▶ **Text block**:
start

Yesterday’s post was prompted by Vox’s post I linked to, and it appears his latest one at Sigma Game is possibly a partial response to it .

Vox’s contention that beauty is not in the eye of the beholder is true. There are objective standards of beauty, which I never denied. And his historical aside that the concept of beauty being in the eye of the beholder is essentially part of the anti-Catholic reformation and enlightenment is also interesting.

That said, his comparing the measurement of beauty to something like height in that post is simply flat out wrong and on a par with the guy who tried to compare Mike Tyson’s boxing record (an undeniable mathematical fact, like height) with classifying a woman’s beauty score of a 10.

There are objective beauty standards but they are not absolute. Beauty is not like math. And while you can try to use math to model beauty, beauty is a wider and deeper concept than mere math. And frankly, to suggest otherwise, to me at least, is borderline retarded.

Now I know Vox is not retarded, which is why I found his post interesting. On reflecting on it longer than the half-second or so that elicits my “that’s retarded” response, it became obvious that the problem is one that once again links to the mechanisation of humanity. That is, a false and erroneous perspective on not just humanity, but the underlying reality, and ultimately, God.

Now, bear with me, even if you think this will just be another Protestant bashing exercise, because the subtleties and nuances of beauty are important.

I am on record since many years ago, on saying that beauty may well be the virtue of God that is most evident of both His presence as well as His Grace.

And I said that in my early 20s. When I was essentially a Zen-Agnostic whose code of life probably most approximated that of a modern day Samurai.

I had left home finally, on my own terms, and gone as far from the family I was born in as I could get at age 19.

By 23 my simple observations of the world around me had convinced me reality, the whole of creation, had an intelligence behind it. And as a result of noticing the natural world around me, particularly sunsets against the ocean’s horizon in Cape Town, every evening, I concluded that intelligence must Love us.

Why else would every single sunset be different yet beautiful? Or a flower. An insect, a blade of grass, the clouds in the sky. Everything was beautiful. We humans make life here on Earth a kind of Hell, but it is not what God created. Look up at night on a cloudless sky and be awed. I always was since I was a small child. I knew what a light year was by age four.

And yet… while beauty is everywhere, our own living mind will have its own way of parsing the information, and precisely because beauty is part of the living aspect of life, whether in a painting or a face, no two human minds will ever really appreciate a sunset or a face, or a body, in the same way.

Math is objective and fixed.

Beauty might be reducible to math, in theory, but never in a way that accounts for the human element.

Vox’s appeal to the Golden Ratio is a reduction of the very concept of beauty. It applies, surely, but it is not an absolute.

end

▶ **Supplied information**:
start

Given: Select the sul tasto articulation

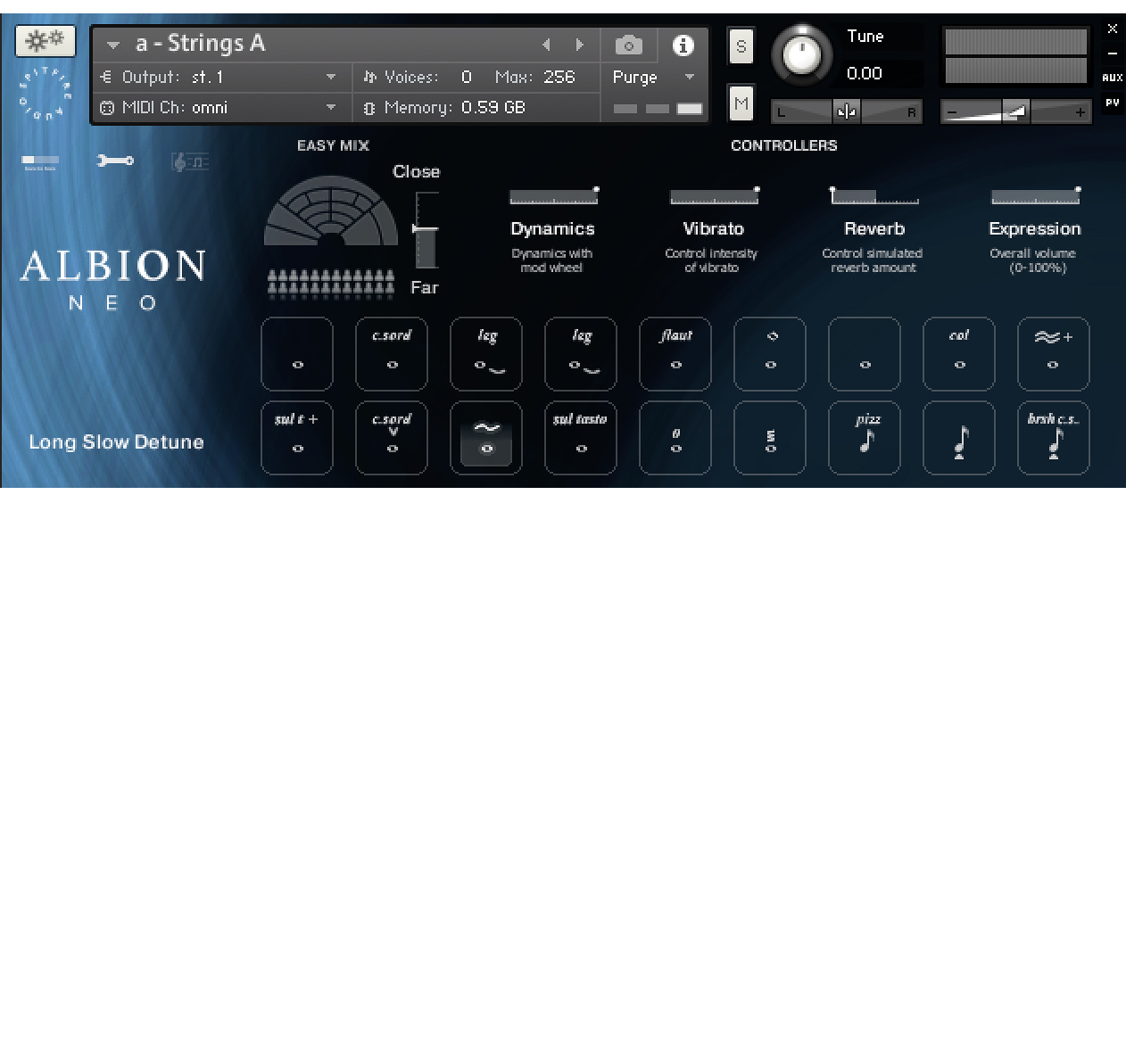Looking at the screenshot, I should (580, 438).

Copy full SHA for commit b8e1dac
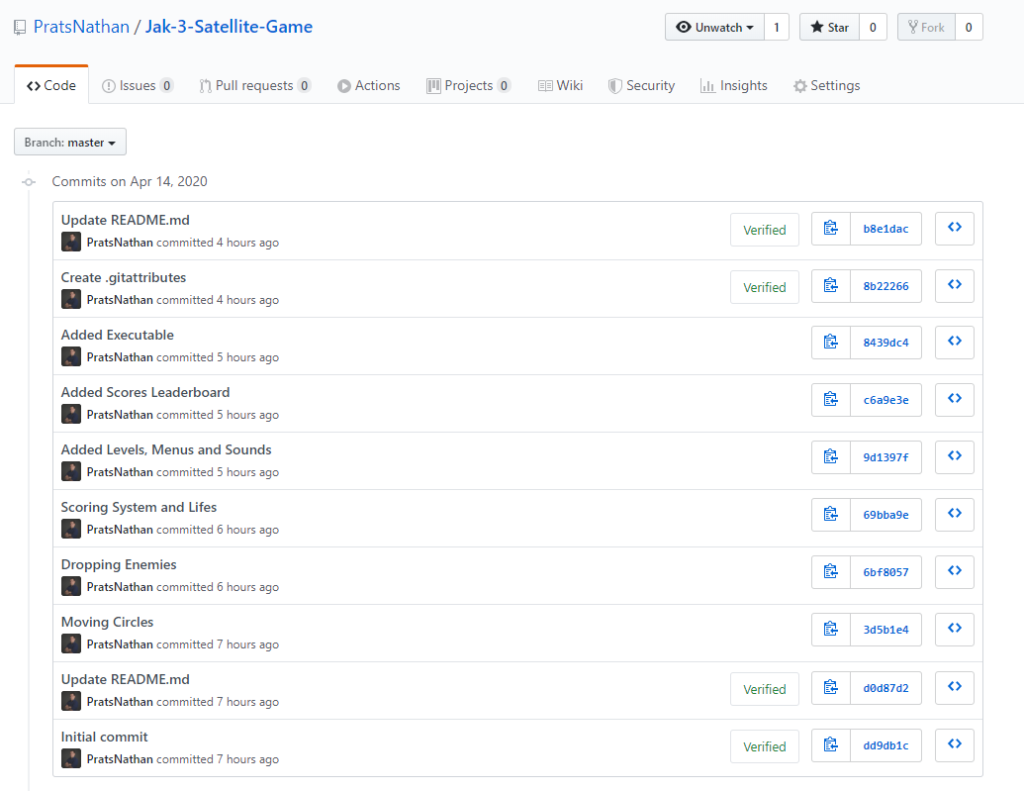[x=830, y=229]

end

Reproduce word for word the part of the essay on beauty from "Vox’s contention that" up to and including "is borderline retarded.". The listing is separate material from the essay on beauty.

Vox’s contention that beauty is not in the eye of the beholder is true. There are objective standards of beauty, which I never denied. And his historical aside that the concept of beauty being in the eye of the beholder is essentially part of the anti-Catholic reformation and enlightenment is also interesting.

That said, his comparing the measurement of beauty to something like height in that post is simply flat out wrong and on a par with the guy who tried to compare Mike Tyson’s boxing record (an undeniable mathematical fact, like height) with classifying a woman’s beauty score of a 10.

There are objective beauty standards but they are not absolute. Beauty is not like math. And while you can try to use math to model beauty, beauty is a wider and deeper concept than mere math. And frankly, to suggest otherwise, to me at least, is borderline retarded.